**Extracted data**
::::
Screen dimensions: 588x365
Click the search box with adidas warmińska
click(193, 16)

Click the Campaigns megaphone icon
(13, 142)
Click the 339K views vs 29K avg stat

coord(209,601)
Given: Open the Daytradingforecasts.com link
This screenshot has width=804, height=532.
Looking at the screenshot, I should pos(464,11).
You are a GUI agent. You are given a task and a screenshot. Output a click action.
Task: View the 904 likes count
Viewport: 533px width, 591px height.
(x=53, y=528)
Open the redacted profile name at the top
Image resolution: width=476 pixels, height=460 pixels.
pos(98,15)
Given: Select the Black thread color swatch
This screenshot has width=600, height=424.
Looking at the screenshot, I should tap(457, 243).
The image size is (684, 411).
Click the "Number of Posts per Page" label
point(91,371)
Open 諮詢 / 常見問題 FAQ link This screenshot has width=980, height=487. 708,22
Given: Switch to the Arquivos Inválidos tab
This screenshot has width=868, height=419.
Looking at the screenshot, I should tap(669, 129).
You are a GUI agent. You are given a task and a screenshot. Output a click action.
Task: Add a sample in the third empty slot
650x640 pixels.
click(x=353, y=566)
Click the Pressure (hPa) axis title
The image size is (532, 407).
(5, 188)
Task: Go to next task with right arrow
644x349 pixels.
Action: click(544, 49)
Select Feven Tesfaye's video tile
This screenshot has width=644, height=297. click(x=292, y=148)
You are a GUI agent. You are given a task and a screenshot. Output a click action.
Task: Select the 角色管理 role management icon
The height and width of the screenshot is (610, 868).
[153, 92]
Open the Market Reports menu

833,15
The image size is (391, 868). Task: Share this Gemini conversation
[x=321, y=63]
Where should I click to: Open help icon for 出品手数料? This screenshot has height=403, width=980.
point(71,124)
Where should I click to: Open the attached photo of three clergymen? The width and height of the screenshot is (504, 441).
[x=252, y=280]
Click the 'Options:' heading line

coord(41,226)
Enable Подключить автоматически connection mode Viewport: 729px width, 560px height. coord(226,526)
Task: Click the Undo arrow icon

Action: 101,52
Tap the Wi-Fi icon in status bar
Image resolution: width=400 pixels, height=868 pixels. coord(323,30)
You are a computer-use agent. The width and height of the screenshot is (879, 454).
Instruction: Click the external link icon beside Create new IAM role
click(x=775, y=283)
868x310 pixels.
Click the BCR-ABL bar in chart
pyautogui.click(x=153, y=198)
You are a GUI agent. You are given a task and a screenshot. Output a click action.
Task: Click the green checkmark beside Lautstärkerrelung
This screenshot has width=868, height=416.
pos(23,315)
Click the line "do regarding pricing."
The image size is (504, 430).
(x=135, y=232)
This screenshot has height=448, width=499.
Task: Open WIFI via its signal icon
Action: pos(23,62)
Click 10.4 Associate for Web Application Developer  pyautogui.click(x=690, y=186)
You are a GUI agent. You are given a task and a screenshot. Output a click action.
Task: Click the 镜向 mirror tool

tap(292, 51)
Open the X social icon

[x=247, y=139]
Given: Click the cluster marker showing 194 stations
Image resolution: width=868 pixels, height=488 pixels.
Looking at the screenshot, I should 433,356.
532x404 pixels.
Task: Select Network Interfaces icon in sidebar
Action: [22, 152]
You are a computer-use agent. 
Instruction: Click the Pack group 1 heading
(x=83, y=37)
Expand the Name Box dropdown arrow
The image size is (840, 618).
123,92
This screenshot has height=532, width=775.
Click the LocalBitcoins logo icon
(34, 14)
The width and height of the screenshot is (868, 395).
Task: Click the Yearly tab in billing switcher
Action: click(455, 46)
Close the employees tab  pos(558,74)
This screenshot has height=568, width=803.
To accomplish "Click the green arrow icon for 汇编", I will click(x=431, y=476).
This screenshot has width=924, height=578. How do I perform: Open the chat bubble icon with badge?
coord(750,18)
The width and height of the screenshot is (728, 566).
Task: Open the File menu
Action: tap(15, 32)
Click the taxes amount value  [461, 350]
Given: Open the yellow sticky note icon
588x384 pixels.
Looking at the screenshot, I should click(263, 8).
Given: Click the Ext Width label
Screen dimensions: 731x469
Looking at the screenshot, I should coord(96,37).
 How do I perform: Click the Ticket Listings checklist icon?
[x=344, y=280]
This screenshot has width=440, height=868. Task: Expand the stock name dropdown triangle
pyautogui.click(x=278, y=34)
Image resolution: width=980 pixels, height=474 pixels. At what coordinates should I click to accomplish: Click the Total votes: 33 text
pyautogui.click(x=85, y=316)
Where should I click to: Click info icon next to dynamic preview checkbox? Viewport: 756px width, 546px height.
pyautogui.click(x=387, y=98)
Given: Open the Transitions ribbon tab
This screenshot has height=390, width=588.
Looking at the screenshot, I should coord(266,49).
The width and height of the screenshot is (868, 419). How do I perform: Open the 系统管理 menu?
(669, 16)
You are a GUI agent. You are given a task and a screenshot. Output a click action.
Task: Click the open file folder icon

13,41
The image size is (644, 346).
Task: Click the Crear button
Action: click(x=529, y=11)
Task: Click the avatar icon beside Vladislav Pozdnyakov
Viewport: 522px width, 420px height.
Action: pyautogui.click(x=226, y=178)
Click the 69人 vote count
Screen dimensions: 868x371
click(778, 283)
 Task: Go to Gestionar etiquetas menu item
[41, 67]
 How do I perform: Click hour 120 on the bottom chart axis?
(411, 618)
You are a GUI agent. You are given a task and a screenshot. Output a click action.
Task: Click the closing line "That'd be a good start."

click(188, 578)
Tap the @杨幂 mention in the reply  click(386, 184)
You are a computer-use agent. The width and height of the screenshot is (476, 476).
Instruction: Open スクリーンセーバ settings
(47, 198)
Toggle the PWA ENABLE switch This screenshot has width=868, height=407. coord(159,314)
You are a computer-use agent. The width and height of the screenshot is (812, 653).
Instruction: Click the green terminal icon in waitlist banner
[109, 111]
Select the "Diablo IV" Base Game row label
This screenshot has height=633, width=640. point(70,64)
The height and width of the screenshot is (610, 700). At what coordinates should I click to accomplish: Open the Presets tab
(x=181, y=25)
::::
**Exercise requirements**
I need each of the entries above printed again exactly.

**Answer**
Screen dimensions: 588x365
Click the search box with adidas warmińska
click(193, 16)

Click the Campaigns megaphone icon
(13, 142)
Click the 339K views vs 29K avg stat

coord(209,601)
Given: Open the Daytradingforecasts.com link
This screenshot has width=804, height=532.
Looking at the screenshot, I should pos(464,11).
You are a GUI agent. You are given a task and a screenshot. Output a click action.
Task: View the 904 likes count
Viewport: 533px width, 591px height.
(x=53, y=528)
Open the redacted profile name at the top
Image resolution: width=476 pixels, height=460 pixels.
pos(98,15)
Given: Select the Black thread color swatch
This screenshot has width=600, height=424.
Looking at the screenshot, I should tap(457, 243).
The image size is (684, 411).
Click the "Number of Posts per Page" label
point(91,371)
Open 諮詢 / 常見問題 FAQ link This screenshot has width=980, height=487. 708,22
Given: Switch to the Arquivos Inválidos tab
This screenshot has width=868, height=419.
Looking at the screenshot, I should tap(669, 129).
You are a GUI agent. You are given a task and a screenshot. Output a click action.
Task: Add a sample in the third empty slot
650x640 pixels.
click(x=353, y=566)
Click the Pressure (hPa) axis title
The image size is (532, 407).
(5, 188)
Task: Go to next task with right arrow
644x349 pixels.
Action: click(544, 49)
Select Feven Tesfaye's video tile
This screenshot has width=644, height=297. click(x=292, y=148)
You are a GUI agent. You are given a task and a screenshot. Output a click action.
Task: Select the 角色管理 role management icon
The height and width of the screenshot is (610, 868).
[153, 92]
Open the Market Reports menu

833,15
The image size is (391, 868). Task: Share this Gemini conversation
[x=321, y=63]
Where should I click to: Open help icon for 出品手数料? This screenshot has height=403, width=980.
point(71,124)
Where should I click to: Open the attached photo of three clergymen? The width and height of the screenshot is (504, 441).
[x=252, y=280]
Click the 'Options:' heading line

coord(41,226)
Enable Подключить автоматически connection mode Viewport: 729px width, 560px height. coord(226,526)
Task: Click the Undo arrow icon

Action: 101,52
Tap the Wi-Fi icon in status bar
Image resolution: width=400 pixels, height=868 pixels. coord(323,30)
You are a computer-use agent. The width and height of the screenshot is (879, 454).
Instruction: Click the external link icon beside Create new IAM role
click(x=775, y=283)
868x310 pixels.
Click the BCR-ABL bar in chart
pyautogui.click(x=153, y=198)
You are a GUI agent. You are given a task and a screenshot. Output a click action.
Task: Click the green checkmark beside Lautstärkerrelung
This screenshot has width=868, height=416.
pos(23,315)
Click the line "do regarding pricing."
The image size is (504, 430).
(x=135, y=232)
This screenshot has height=448, width=499.
Task: Open WIFI via its signal icon
Action: pos(23,62)
Click 10.4 Associate for Web Application Developer  pyautogui.click(x=690, y=186)
You are a GUI agent. You are given a task and a screenshot. Output a click action.
Task: Click the 镜向 mirror tool

tap(292, 51)
Open the X social icon

[x=247, y=139]
Given: Click the cluster marker showing 194 stations
Image resolution: width=868 pixels, height=488 pixels.
Looking at the screenshot, I should 433,356.
532x404 pixels.
Task: Select Network Interfaces icon in sidebar
Action: [22, 152]
You are a computer-use agent. 
Instruction: Click the Pack group 1 heading
(x=83, y=37)
Expand the Name Box dropdown arrow
The image size is (840, 618).
123,92
This screenshot has height=532, width=775.
Click the LocalBitcoins logo icon
(34, 14)
The width and height of the screenshot is (868, 395).
Task: Click the Yearly tab in billing switcher
Action: click(455, 46)
Close the employees tab  pos(558,74)
This screenshot has height=568, width=803.
To accomplish "Click the green arrow icon for 汇编", I will click(x=431, y=476).
This screenshot has width=924, height=578. How do I perform: Open the chat bubble icon with badge?
coord(750,18)
The width and height of the screenshot is (728, 566).
Task: Open the File menu
Action: tap(15, 32)
Click the taxes amount value  [461, 350]
Given: Open the yellow sticky note icon
588x384 pixels.
Looking at the screenshot, I should click(263, 8).
Given: Click the Ext Width label
Screen dimensions: 731x469
Looking at the screenshot, I should coord(96,37).
 How do I perform: Click the Ticket Listings checklist icon?
[x=344, y=280]
This screenshot has width=440, height=868. Task: Expand the stock name dropdown triangle
pyautogui.click(x=278, y=34)
Image resolution: width=980 pixels, height=474 pixels. At what coordinates should I click to accomplish: Click the Total votes: 33 text
pyautogui.click(x=85, y=316)
Where should I click to: Click info icon next to dynamic preview checkbox? Viewport: 756px width, 546px height.
pyautogui.click(x=387, y=98)
Given: Open the Transitions ribbon tab
This screenshot has height=390, width=588.
Looking at the screenshot, I should coord(266,49).
The width and height of the screenshot is (868, 419). How do I perform: Open the 系统管理 menu?
(669, 16)
You are a GUI agent. You are given a task and a screenshot. Output a click action.
Task: Click the open file folder icon

13,41
The image size is (644, 346).
Task: Click the Crear button
Action: click(x=529, y=11)
Task: Click the avatar icon beside Vladislav Pozdnyakov
Viewport: 522px width, 420px height.
Action: pyautogui.click(x=226, y=178)
Click the 69人 vote count
Screen dimensions: 868x371
click(778, 283)
 Task: Go to Gestionar etiquetas menu item
[41, 67]
 How do I perform: Click hour 120 on the bottom chart axis?
(411, 618)
You are a GUI agent. You are given a task and a screenshot. Output a click action.
Task: Click the closing line "That'd be a good start."

click(188, 578)
Tap the @杨幂 mention in the reply  click(386, 184)
You are a computer-use agent. The width and height of the screenshot is (476, 476).
Instruction: Open スクリーンセーバ settings
(47, 198)
Toggle the PWA ENABLE switch This screenshot has width=868, height=407. coord(159,314)
You are a computer-use agent. The width and height of the screenshot is (812, 653).
Instruction: Click the green terminal icon in waitlist banner
[109, 111]
Select the "Diablo IV" Base Game row label
This screenshot has height=633, width=640. point(70,64)
The height and width of the screenshot is (610, 700). At what coordinates should I click to accomplish: Open the Presets tab
(x=181, y=25)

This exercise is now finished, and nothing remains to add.